Whereas Rees et al. (1997) and Pinsk et al. (2004) mainly observed distractor effects in extrastriate visual areas, Schwartz and co-authors (2005) identified distractor effects in early visual area V1. The authors presented a central visual search task under high- and low-load conditions, while participants were asked to ignore irrelevant checkerboards, which were presented in the lower visual field, either on the left side, right side, or bilaterally. In the control condition no checkerboard was presented. The BOLD signal in response to the checkerboard was reduced under the high-load condition compared to the low-load condition in V1, V2, V3, and V4. In order to investigate whether load effects lead to a “perceptual narrowing” of the visual information processing, such that visual information is mainly effectively processed in the centre by suppressing information at outer peripheral locations (tunnel vision), different retinotopic eccentricities, such as inner (2.8°) and outer (8.4°) peripheral eccentricities were defined. Contrary to the hypothesis that high attentional load at fixation produces “tunnel vision”, Schwartz and co-authors demonstrated that reduced activation in V1 in the high-load condition was mainly observed for inner peripheral eccentricities compared to outer peripheral eccentricities. These results have been interpreted as a “suppressive surround” mechanism, by which perceptual load at central fixation would impact areas close to the target compared to areas further in the periphery.

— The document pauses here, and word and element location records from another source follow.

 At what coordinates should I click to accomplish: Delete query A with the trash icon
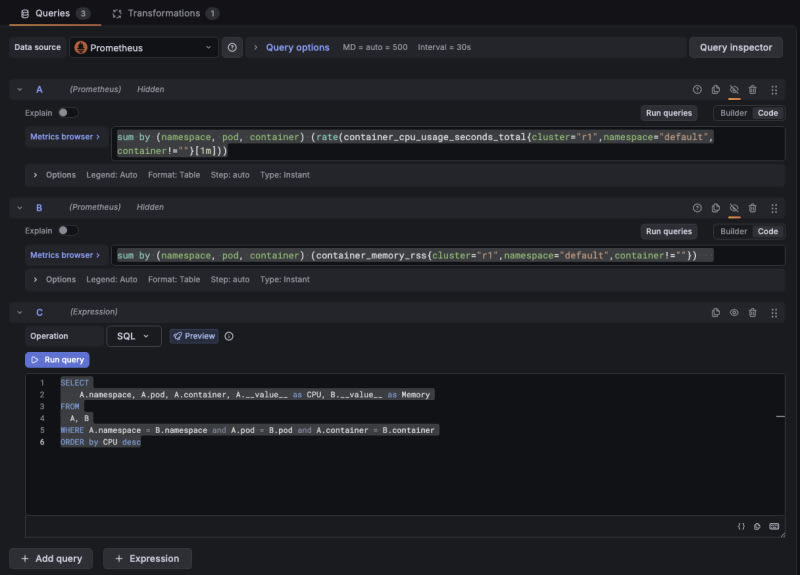[x=752, y=90]
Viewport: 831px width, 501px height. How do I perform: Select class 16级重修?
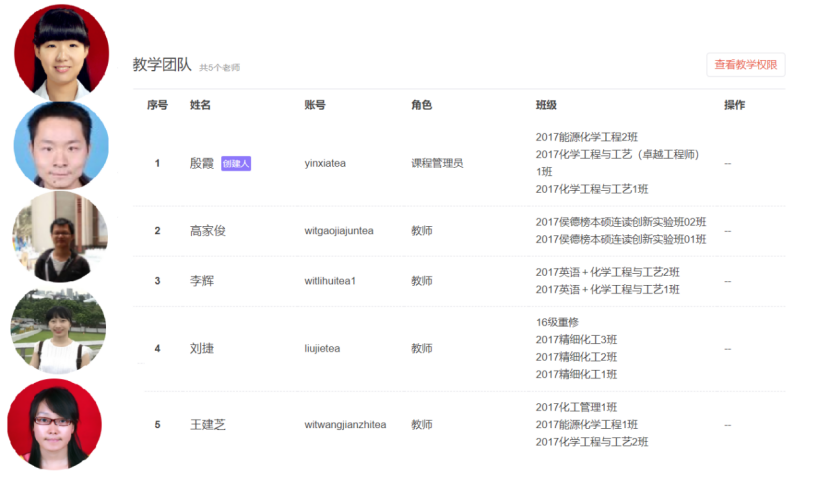click(559, 322)
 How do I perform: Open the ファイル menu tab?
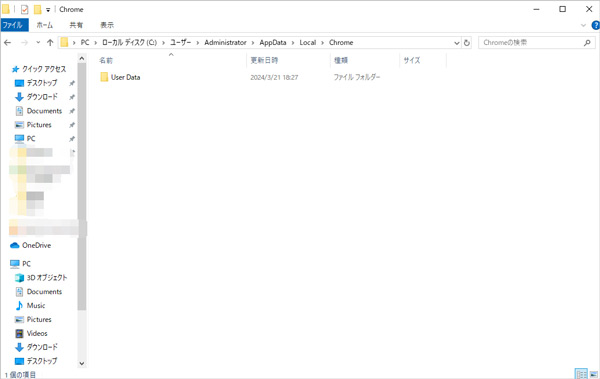point(14,25)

This is in line with the push-pull mechanism demonstrated in neuro-physiological studies of attention, by which attentional effects are greatest when target and distractors fall within the same receptive field.

Different theoretical accounts have been considered to explain distractor suppression in the early visual cortex. The biased competition account (Desimone & Duncan, 1995) explains the increased processing of attended information and the suppression activity of unattended information by orienting attention to a specific location or a specific feature. The perceptual load theory (Lavie, 1995) further modulates this view by proposing that selection occurs early when perceptual difficulty (or load) is high, whereas under low perceptual difficulty (or load), distractors reach higher processing stages. Different methods have been applied to evaluate this theoretical account by using brain imaging and electroencephalogram such as ERPs and SSVEPs (Handy & Mangun, 2000; Parks et al., 2013). When investigating the impact of perceptual load in early visual areas, participants usually performed, at fixation, a main attention-demanding task that varies in perceptual load, while ignoring task-irrelevant information such as high-contrast checkerboards (O'Connor et al., 2002; Schwartz et al., 2005) or motion patterns (Bavelier et al., 2012; Rees et al., 1997) typically presented more peripherally. However, many previous studies focused on either how load affects attentional enhancement or distractor suppression. Here, we investigate how both target enhancement and distractor suppression are concurrently modulated by load by keeping the main task – target and distractors – constant, and rather manipulating attention via cueing and load through the presence or absence of lateral masks.

Present study

In order to further qualify the neural mechanisms of target enhancement and distractor suppression, we presented an adapted Posner cueing paradigm, in which a Gabor patch target was always presented together with a noise patch distractor at two known locations in the left and right visual fields. In each trial, an auditory cue instructed participants to attend to either the left or the right side of the screen (Fig. 1A). The cue was followed by the presentation of the Gabor patch target and the noise patch distractor in 80% of the trials. In these target-present trials, participants were asked to indicate the orientation of the Gabor patch as fast and as correctly as possible and to ignore the noise patch. The auditory cue was predictive (valid) in 60% of the trials and invalid in 20% of the trials. The remaining 20% of the trials consisted of catch trials in which two noise patch distractors were presented and for which participants were asked to withhold their response. This condition will not be discussed further but is described in greater details in Föcker et al. (2018).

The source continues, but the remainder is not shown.